É complexo este raciocínio e sei que estou a entrar por caminhos dúbios, para não dizer perigosos, os quais teologicamente não domino por infelicidade minha. É evidente que fazer a diferença na vida das pessoas é, e sempre será, a razão mais válida para a dedicação de alguém e a força para construção de algo que todos reclamamos, mas que poucos perseguem: um Mundo melhor.

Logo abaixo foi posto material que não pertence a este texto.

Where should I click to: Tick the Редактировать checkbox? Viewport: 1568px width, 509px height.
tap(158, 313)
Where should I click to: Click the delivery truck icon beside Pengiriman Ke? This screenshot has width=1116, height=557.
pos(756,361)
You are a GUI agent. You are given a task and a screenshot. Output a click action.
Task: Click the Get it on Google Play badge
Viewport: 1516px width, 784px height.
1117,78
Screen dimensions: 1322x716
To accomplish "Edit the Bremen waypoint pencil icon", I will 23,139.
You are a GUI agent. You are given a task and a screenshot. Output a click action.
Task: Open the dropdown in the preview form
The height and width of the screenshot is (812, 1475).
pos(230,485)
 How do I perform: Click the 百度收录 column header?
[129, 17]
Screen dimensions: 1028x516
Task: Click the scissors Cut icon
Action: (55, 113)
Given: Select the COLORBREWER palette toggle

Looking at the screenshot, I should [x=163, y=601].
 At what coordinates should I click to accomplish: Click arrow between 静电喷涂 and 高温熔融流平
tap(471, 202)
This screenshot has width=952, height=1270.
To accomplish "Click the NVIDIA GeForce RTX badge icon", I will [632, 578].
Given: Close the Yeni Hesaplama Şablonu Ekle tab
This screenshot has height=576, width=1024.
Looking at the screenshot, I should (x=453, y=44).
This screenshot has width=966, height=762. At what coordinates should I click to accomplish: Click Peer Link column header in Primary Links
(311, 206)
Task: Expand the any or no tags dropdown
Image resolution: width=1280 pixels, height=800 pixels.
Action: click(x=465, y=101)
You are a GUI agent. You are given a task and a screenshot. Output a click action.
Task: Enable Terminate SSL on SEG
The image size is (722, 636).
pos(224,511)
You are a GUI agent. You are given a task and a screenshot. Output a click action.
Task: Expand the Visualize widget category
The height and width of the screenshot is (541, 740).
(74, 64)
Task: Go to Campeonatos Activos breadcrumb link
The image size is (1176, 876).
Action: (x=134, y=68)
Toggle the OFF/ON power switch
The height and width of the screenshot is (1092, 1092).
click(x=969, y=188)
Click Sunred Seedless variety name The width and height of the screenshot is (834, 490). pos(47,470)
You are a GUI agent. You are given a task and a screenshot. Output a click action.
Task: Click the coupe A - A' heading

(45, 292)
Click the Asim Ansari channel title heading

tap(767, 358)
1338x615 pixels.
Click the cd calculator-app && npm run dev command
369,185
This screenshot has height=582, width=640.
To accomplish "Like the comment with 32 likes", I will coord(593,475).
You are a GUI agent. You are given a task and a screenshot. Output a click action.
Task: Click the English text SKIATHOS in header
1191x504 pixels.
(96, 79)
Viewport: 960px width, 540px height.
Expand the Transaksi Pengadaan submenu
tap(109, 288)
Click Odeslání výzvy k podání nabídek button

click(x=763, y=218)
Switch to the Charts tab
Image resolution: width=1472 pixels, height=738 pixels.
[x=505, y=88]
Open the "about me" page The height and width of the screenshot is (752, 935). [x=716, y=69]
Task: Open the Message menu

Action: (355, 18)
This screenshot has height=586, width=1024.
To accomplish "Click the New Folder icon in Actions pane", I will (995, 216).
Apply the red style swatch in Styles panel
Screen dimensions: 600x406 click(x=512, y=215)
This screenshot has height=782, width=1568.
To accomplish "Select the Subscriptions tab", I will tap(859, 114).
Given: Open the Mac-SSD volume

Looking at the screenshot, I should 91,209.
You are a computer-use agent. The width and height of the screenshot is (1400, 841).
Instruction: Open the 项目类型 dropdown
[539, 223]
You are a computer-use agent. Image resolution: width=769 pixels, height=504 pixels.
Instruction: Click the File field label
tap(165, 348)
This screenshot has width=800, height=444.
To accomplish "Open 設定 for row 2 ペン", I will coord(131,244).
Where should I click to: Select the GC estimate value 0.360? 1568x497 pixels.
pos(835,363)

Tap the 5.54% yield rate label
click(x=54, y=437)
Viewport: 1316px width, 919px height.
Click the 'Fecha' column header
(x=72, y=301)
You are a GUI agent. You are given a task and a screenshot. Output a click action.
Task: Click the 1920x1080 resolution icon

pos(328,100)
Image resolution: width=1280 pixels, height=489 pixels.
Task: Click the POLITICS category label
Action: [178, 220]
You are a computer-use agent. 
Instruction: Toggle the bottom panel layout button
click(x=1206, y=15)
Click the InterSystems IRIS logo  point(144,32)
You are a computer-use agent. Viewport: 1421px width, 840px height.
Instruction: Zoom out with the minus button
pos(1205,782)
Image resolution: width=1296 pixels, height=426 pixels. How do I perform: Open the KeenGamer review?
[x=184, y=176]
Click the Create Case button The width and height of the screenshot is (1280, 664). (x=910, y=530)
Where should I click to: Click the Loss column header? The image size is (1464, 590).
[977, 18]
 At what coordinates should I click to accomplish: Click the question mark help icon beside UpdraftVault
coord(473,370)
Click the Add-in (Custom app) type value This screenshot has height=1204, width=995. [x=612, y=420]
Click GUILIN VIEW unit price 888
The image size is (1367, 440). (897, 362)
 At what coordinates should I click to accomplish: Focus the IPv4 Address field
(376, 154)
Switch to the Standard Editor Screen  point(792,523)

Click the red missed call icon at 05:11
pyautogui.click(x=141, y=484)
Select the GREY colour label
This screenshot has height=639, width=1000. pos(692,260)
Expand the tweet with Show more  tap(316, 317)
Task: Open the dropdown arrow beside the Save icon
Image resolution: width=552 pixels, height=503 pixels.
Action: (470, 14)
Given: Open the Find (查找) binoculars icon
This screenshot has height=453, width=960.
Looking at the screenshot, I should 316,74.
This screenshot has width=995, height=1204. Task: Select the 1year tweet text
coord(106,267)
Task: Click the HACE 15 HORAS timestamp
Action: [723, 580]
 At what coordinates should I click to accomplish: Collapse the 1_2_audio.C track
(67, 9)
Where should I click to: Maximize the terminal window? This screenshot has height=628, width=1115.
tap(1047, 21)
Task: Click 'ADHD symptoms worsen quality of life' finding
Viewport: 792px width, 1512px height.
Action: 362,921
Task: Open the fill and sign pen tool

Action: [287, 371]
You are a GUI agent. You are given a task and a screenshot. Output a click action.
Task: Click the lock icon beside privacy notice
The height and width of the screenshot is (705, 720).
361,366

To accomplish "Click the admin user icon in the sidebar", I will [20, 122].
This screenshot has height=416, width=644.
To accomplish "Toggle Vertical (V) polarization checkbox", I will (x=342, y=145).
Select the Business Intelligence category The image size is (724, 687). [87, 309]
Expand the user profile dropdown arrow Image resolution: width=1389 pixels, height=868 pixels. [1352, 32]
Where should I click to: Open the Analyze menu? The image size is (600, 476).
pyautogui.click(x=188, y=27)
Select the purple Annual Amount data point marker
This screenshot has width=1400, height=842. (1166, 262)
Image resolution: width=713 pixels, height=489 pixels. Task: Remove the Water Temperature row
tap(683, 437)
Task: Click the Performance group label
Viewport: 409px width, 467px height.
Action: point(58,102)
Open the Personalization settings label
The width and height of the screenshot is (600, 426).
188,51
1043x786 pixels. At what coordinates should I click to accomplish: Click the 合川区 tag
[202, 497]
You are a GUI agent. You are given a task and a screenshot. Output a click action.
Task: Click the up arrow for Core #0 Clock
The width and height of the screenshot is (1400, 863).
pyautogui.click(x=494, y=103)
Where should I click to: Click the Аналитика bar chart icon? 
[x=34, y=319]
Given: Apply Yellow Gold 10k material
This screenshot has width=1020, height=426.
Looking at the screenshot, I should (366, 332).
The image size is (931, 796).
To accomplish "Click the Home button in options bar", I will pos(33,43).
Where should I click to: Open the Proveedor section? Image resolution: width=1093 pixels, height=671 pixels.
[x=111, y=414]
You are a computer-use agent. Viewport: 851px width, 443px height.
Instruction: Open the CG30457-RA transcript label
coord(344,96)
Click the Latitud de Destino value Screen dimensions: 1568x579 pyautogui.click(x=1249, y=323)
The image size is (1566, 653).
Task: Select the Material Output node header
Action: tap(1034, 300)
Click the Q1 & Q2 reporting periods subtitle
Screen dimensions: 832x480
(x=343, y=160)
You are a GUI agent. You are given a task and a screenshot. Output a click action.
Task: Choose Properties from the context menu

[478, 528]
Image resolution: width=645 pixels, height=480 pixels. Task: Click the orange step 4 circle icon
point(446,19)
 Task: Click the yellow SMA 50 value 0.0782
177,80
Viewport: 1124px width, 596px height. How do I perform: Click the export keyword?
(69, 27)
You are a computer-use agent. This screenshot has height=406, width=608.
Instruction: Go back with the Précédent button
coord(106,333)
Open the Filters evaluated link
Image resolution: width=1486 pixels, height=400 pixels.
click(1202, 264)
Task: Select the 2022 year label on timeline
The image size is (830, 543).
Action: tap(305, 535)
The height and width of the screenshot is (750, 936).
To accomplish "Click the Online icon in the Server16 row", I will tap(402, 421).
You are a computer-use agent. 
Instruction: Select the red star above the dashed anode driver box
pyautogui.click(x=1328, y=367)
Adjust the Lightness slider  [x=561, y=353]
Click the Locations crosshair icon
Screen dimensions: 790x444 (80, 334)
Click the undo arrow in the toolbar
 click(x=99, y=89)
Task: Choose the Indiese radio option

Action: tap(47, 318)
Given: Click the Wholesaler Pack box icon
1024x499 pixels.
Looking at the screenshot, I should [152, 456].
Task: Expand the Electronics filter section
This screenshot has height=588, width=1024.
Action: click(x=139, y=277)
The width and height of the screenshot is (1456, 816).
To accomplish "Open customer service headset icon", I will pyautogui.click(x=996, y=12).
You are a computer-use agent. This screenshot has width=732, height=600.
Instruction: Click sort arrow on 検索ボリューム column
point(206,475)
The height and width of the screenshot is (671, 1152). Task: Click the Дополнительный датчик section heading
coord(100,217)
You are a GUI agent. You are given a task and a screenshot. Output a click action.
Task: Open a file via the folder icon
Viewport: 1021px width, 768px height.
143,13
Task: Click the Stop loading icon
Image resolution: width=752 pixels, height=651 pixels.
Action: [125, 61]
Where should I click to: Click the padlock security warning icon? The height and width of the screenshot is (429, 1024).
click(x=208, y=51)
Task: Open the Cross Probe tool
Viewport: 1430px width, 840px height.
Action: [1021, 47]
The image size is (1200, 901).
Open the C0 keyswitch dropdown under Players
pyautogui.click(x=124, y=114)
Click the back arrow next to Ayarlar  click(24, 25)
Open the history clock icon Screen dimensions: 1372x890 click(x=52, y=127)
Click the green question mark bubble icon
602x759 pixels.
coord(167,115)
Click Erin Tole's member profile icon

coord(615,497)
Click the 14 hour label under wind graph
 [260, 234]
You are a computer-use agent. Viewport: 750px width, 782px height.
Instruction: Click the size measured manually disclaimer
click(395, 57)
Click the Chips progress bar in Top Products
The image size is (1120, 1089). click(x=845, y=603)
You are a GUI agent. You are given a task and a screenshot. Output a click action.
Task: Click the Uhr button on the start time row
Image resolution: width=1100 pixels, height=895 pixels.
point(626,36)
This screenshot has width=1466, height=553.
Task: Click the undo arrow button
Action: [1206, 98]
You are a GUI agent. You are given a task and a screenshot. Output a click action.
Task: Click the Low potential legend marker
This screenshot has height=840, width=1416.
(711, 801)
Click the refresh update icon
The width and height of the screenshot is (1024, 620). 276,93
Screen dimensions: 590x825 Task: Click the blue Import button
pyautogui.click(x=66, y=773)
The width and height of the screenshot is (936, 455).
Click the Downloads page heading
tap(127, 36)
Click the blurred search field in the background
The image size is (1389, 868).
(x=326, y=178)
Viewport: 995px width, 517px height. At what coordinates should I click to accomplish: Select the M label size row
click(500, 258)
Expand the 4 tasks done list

publicado por Hernani de J. Pereira às 11:46

Outubro 02 2019

A questão de consumo de carne e, sobretudo da de vaca, entrou na ordem do dia e não existe pessoa, mais ou menos informada, que não tenha opinião sobre tal. A pegada ecológica que todos os animais deixam, essencialmente os ruminantes, i.e., os de carne vermelha, é de tal ordem que os abolicionistas acham que tem toda a razão.

Por outro lado, uma investigação internacional sobre consumo de carnes vermelhas e processadas concluiu que os estudos que durante décadas apontaram o perigo destes produtos para a saúde não têm fundamento suficiente.

Os investigadores, que publicaram o seu trabalho na Annals of Internal Medicine, concluíram que os benefícios para a saúde de reduzir o consumo de carnes vermelhas e processadas são poucos e não suficientes para dizer às pessoas para deixarem de consumir este tipo de carne.

Independentemente do anteriormente exposto ser verdadeiro ou não, a pergunta que se impõe é: em vez de carne o que comer, então? Peixe? Todos sabemos que as espécimes marinhas são cada vez mais escassas. De aquacultura? De que forma e que por meios são criadas? Vamos passara ser todos vegetarianos? Mas, os espécimes vegetais também não são todos seres vivos? E mesmo se passássemos a consumir apenas estes como sobreviveríamos? Apenas, com cultura biológica? Se hoje-em-dia, muito mercê da enorme parte egoísta em que estamos formatados, se passa fome, então com estas soluções o que será?

publicado por Hernani de J. Pereira às 14:10

Outubro 01 2019

A tensão existente, de há uns meses a esta parte, entre o PS e o BE tem muito que se lhe diga. Bem sei que em política a gratidão é palavra inexistente. Todavia, uma coisa é não agradecer, outra, completamente diferente, é, para além de ser ingrato, dar pontapés em alguém que nos fez bem.

Para aqueles que têm memória curta, o PS, em 2015, não ganhou, nem de perto nem de longe, as legislativas então realizadas. Caso não tivesse a ajuda/colaboração/participação do BE, na designada geringonça, jamais teria sido governo e, por conseguinte, não estaria hoje-em-dia na mó de cima, sobretudo pelas condições extremamente favoráveis da conjuntura económica internacional, bem como pelo apaziguamento social que aquele partido e o PCP lhes proporcionou.

Uma última nota: apesar de tudo é bem feito, pois os bloquistas ensandeceram com a perspectiva de poderem, um dia, fazer parte do governo. O caso dos professores foi paradigmático. Soçobraram, em toda a linha ao jugo, do PS. Agora aguentem.